ROC curves of the internal validation of the 1-year survival GBM model. The discriminatory accuracy of the GBM model for survival was classified as good (0.75).

Net benefit plotted on the decision curve analysis graph against threshold probabilities demonstrating the benefit of intervention based on decision to treat from model output. The curve demonstrates a net benefit if using the model at thresholds above 0.50 compared to assuming all patients survive. For thresholds below 0.50, the model is no better or no worse that assuming all patients will survive.

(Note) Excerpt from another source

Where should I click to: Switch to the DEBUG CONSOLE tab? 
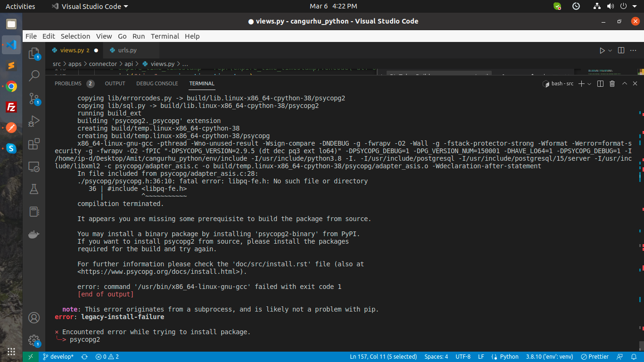tap(157, 83)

External validation of the GBM model
External validation of the GBM model yielded poor discriminatory ability with an AUC of the ROC curve of 63% (95% CI: 57%-68%; Figure 5) and hence the GBM model did not outperform the BBN when externally validated in this Danish cohort. The Brier score was 0.14 (95% CI: 0.12–0.16). Since the model cannot be recommended for clinical use based on this external validation, DCA was not performed.

ROC curves of the external validation of the 1-year survival BBN model. The discriminatory accuracy of the GBM model for survival yielded poor power (AUC: 0.63.)
Discussion
The individual treatment strategy for patients with newly diagnosed bone sarcoma is primarily dependent on estimated short-term survival. To our knowledge, no 1-year prediction model for survival using the machine-learning technique has been successfully externally validated for clinical use. The aim of this study was to evaluate two prediction models for survival and potentially provide clinicians with a validated decision tool to support choice of treatment strategy for patients with bone sarcoma.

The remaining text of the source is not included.